# YOUR GOAL
Format every line of the records below as a JSON list of strings, one string per line, leaving out blank lines.

* start DATA FOR PROCESSING *

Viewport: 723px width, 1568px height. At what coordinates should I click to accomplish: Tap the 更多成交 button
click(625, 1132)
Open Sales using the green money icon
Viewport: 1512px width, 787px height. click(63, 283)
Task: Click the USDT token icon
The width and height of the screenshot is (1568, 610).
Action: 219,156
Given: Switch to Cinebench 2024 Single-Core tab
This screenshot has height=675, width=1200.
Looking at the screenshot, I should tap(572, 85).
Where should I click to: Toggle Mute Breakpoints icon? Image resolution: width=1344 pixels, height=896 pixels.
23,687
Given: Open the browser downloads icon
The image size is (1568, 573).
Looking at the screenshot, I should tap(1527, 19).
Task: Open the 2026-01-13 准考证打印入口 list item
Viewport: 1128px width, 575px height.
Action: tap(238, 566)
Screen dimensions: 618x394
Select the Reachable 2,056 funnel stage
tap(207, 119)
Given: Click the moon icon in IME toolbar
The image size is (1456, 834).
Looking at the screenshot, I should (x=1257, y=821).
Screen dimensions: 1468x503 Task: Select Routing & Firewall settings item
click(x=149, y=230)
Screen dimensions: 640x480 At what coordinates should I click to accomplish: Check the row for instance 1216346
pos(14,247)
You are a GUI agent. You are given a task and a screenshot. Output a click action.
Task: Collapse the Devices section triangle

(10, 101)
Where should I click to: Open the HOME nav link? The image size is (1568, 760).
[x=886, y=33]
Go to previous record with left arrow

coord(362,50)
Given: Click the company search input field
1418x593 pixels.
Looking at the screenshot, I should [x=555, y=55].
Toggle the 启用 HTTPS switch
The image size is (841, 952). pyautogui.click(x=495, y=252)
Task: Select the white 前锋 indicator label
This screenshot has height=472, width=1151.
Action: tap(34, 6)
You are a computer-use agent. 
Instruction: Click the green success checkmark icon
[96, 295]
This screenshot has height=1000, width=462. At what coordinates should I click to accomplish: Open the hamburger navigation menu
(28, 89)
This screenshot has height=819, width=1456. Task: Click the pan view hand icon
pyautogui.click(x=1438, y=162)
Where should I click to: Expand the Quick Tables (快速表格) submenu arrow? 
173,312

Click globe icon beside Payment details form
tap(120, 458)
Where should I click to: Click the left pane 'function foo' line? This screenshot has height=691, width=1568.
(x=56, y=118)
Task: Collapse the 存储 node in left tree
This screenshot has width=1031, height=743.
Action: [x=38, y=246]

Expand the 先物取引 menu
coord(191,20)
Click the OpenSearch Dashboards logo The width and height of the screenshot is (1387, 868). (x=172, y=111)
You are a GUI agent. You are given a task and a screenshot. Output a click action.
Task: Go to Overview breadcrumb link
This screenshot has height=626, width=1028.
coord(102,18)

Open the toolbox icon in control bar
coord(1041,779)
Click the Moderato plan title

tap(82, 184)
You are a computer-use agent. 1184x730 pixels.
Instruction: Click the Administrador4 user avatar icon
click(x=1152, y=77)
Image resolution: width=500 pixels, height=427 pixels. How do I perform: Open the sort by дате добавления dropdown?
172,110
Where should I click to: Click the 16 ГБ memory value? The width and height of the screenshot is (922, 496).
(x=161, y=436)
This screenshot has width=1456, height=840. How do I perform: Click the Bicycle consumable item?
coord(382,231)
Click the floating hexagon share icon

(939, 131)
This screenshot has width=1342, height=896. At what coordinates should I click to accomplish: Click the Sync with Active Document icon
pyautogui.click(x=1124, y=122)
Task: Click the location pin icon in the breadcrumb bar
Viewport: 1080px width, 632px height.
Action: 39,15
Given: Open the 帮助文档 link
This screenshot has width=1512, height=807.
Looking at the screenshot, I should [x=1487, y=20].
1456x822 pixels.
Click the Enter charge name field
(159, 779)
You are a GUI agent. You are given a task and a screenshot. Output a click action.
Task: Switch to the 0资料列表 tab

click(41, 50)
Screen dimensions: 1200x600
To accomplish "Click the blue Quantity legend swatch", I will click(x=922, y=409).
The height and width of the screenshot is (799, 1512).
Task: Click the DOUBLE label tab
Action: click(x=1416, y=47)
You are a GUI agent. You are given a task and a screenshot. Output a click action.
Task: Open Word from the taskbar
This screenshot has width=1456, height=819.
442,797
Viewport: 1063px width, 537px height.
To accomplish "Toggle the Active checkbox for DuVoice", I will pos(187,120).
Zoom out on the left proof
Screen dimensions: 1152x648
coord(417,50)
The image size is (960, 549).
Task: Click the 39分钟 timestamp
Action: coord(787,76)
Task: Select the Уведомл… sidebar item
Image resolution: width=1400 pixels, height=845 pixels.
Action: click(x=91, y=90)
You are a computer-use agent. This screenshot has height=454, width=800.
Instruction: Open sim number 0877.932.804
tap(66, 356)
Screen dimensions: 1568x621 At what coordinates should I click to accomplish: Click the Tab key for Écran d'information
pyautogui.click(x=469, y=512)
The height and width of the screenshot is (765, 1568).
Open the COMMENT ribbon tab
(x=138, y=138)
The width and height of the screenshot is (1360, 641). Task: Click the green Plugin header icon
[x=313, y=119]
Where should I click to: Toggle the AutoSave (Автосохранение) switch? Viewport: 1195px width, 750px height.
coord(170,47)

* end DATA FOR PROCESSING *

# WORKED SOLUTION
[
  "Viewport: 723px width, 1568px height. At what coordinates should I click to accomplish: Tap the 更多成交 button",
  "click(625, 1132)",
  "Open Sales using the green money icon",
  "Viewport: 1512px width, 787px height. click(63, 283)",
  "Task: Click the USDT token icon",
  "The width and height of the screenshot is (1568, 610).",
  "Action: 219,156",
  "Given: Switch to Cinebench 2024 Single-Core tab",
  "This screenshot has height=675, width=1200.",
  "Looking at the screenshot, I should tap(572, 85).",
  "Where should I click to: Toggle Mute Breakpoints icon? Image resolution: width=1344 pixels, height=896 pixels.",
  "23,687",
  "Given: Open the browser downloads icon",
  "The image size is (1568, 573).",
  "Looking at the screenshot, I should tap(1527, 19).",
  "Task: Open the 2026-01-13 准考证打印入口 list item",
  "Viewport: 1128px width, 575px height.",
  "Action: tap(238, 566)",
  "Screen dimensions: 618x394",
  "Select the Reachable 2,056 funnel stage",
  "tap(207, 119)",
  "Given: Click the moon icon in IME toolbar",
  "The image size is (1456, 834).",
  "Looking at the screenshot, I should (x=1257, y=821).",
  "Screen dimensions: 1468x503 Task: Select Routing & Firewall settings item",
  "click(x=149, y=230)",
  "Screen dimensions: 640x480 At what coordinates should I click to accomplish: Check the row for instance 1216346",
  "pos(14,247)",
  "You are a GUI agent. You are given a task and a screenshot. Output a click action.",
  "Task: Collapse the Devices section triangle",
  "(10, 101)",
  "Where should I click to: Open the HOME nav link? The image size is (1568, 760).",
  "[x=886, y=33]",
  "Go to previous record with left arrow",
  "coord(362,50)",
  "Given: Click the company search input field",
  "1418x593 pixels.",
  "Looking at the screenshot, I should [x=555, y=55].",
  "Toggle the 启用 HTTPS switch",
  "The image size is (841, 952). pyautogui.click(x=495, y=252)",
  "Task: Select the white 前锋 indicator label",
  "This screenshot has height=472, width=1151.",
  "Action: tap(34, 6)",
  "You are a computer-use agent. ",
  "Instruction: Click the green success checkmark icon",
  "[96, 295]",
  "This screenshot has height=1000, width=462. At what coordinates should I click to accomplish: Open the hamburger navigation menu",
  "(28, 89)",
  "This screenshot has height=819, width=1456. Task: Click the pan view hand icon",
  "pyautogui.click(x=1438, y=162)",
  "Where should I click to: Expand the Quick Tables (快速表格) submenu arrow? ",
  "173,312",
  "Click globe icon beside Payment details form",
  "tap(120, 458)",
  "Where should I click to: Click the left pane 'function foo' line? This screenshot has height=691, width=1568.",
  "(x=56, y=118)",
  "Task: Collapse the 存储 node in left tree",
  "This screenshot has width=1031, height=743.",
  "Action: [x=38, y=246]",
  "Expand the 先物取引 menu",
  "coord(191,20)",
  "Click the OpenSearch Dashboards logo The width and height of the screenshot is (1387, 868). (x=172, y=111)",
  "You are a GUI agent. You are given a task and a screenshot. Output a click action.",
  "Task: Go to Overview breadcrumb link",
  "This screenshot has height=626, width=1028.",
  "coord(102,18)",
  "Open the toolbox icon in control bar",
  "coord(1041,779)",
  "Click the Moderato plan title",
  "tap(82, 184)",
  "You are a computer-use agent. 1184x730 pixels.",
  "Instruction: Click the Administrador4 user avatar icon",
  "click(x=1152, y=77)",
  "Image resolution: width=500 pixels, height=427 pixels. How do I perform: Open the sort by дате добавления dropdown?",
  "172,110",
  "Where should I click to: Click the 16 ГБ memory value? The width and height of the screenshot is (922, 496).",
  "(x=161, y=436)",
  "This screenshot has width=1456, height=840. How do I perform: Click the Bicycle consumable item?",
  "coord(382,231)",
  "Click the floating hexagon share icon",
  "(939, 131)",
  "This screenshot has width=1342, height=896. At what coordinates should I click to accomplish: Click the Sync with Active Document icon",
  "pyautogui.click(x=1124, y=122)",
  "Task: Click the location pin icon in the breadcrumb bar",
  "Viewport: 1080px width, 632px height.",
  "Action: 39,15",
  "Given: Open the 帮助文档 link",
  "This screenshot has width=1512, height=807.",
  "Looking at the screenshot, I should [x=1487, y=20].",
  "1456x822 pixels.",
  "Click the Enter charge name field",
  "(159, 779)",
  "You are a GUI agent. You are given a task and a screenshot. Output a click action.",
  "Task: Switch to the 0资料列表 tab",
  "click(41, 50)",
  "Screen dimensions: 1200x600",
  "To accomplish \"Click the blue Quantity legend swatch\", I will click(x=922, y=409).",
  "The height and width of the screenshot is (799, 1512).",
  "Task: Click the DOUBLE label tab",
  "Action: click(x=1416, y=47)",
  "You are a GUI agent. You are given a task and a screenshot. Output a click action.",
  "Task: Open Word from the taskbar",
  "This screenshot has width=1456, height=819.",
  "442,797",
  "Viewport: 1063px width, 537px height.",
  "To accomplish \"Toggle the Active checkbox for DuVoice\", I will pos(187,120).",
  "Zoom out on the left proof",
  "Screen dimensions: 1152x648",
  "coord(417,50)",
  "The image size is (960, 549).",
  "Task: Click the 39分钟 timestamp",
  "Action: coord(787,76)",
  "Task: Select the Уведомл… sidebar item",
  "Image resolution: width=1400 pixels, height=845 pixels.",
  "Action: click(x=91, y=90)",
  "You are a computer-use agent. This screenshot has height=454, width=800.",
  "Instruction: Open sim number 0877.932.804",
  "tap(66, 356)",
  "Screen dimensions: 1568x621 At what coordinates should I click to accomplish: Click the Tab key for Écran d'information",
  "pyautogui.click(x=469, y=512)",
  "The height and width of the screenshot is (765, 1568).",
  "Open the COMMENT ribbon tab",
  "(x=138, y=138)",
  "The width and height of the screenshot is (1360, 641). Task: Click the green Plugin header icon",
  "[x=313, y=119]",
  "Where should I click to: Toggle the AutoSave (Автосохранение) switch? Viewport: 1195px width, 750px height.",
  "coord(170,47)"
]